Hoje, como faço todos os anos, entrarei em lojas de artigos masculinos olhando camisas, gravatas, cintos, carteiras, barbeadores, perfumes, essas coisas. E como acontece todos os anos, os vendedores me olharão de um jeito esquisito. “Véspera de Dia dos Namorados, esse cara comprando presente pra homem, sei não…”. Se bem que eu também contribuo: Já entro na loja anunciando que procuro um presente para o meu namorado. É engraçado.
Mas não, não é para o meu namorado o presente. 11 de junho é aniversário do Seu Lindauro. Quem é esse cara?

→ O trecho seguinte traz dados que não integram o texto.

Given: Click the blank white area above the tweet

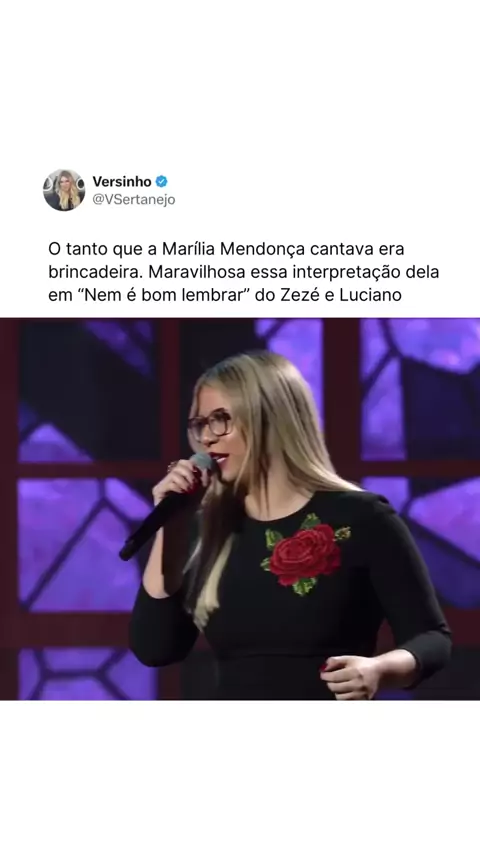Looking at the screenshot, I should pos(240,82).
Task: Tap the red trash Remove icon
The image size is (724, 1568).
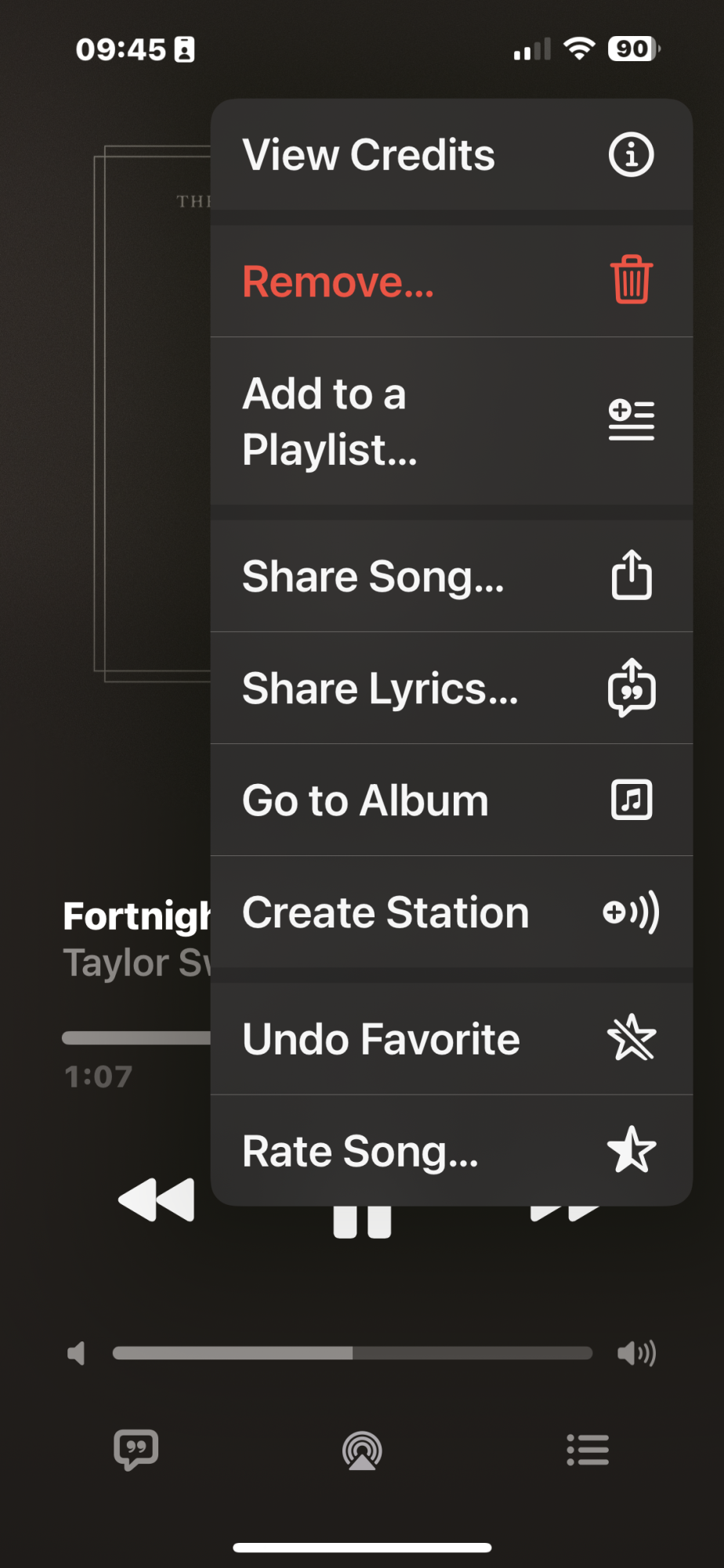Action: (631, 280)
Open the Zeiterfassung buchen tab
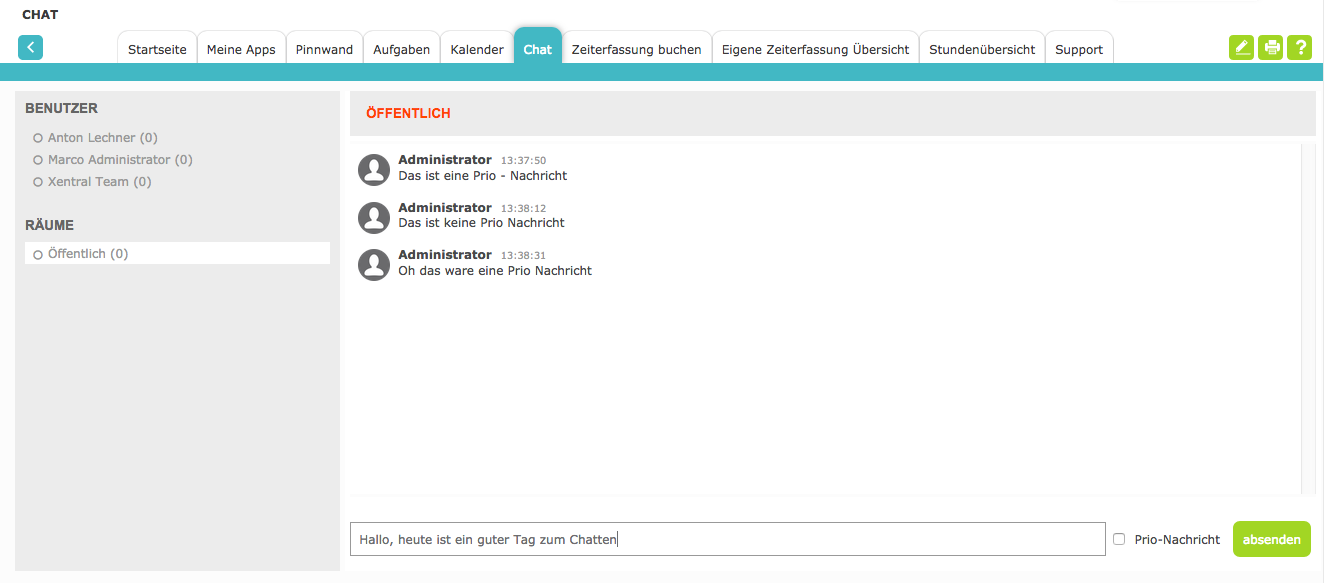 (x=636, y=49)
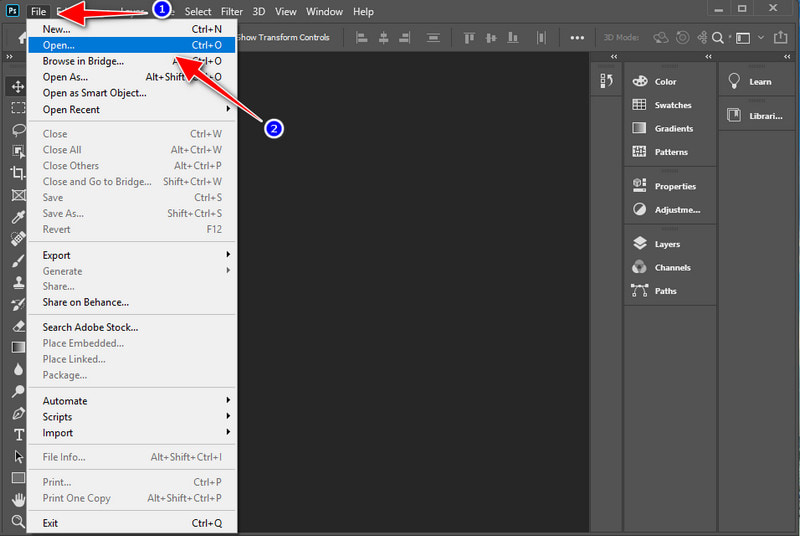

Meu pai, o homem que me ensinou que eu devo sempre me esforçar ser honesto, justo, bondoso, manter a calma e o bom humor. Não o respeito pelo mero fato de ser meu pai, muito menos por ser mais velho: o profundo respeito que nutro por ele surgiu espontaneamente, porque ele sempre me respeitou. Nunca quis ditar os rumos de nenhuma área da minha vida. Respeita todas as minhas decisões logo de cara. Nunca me bateu nem elevou a voz acima do tom aceitável.
Hoje ele faz 59 anos. Eu olho para ele e tento moldar meu caráter para um dia ser sólido como o dele.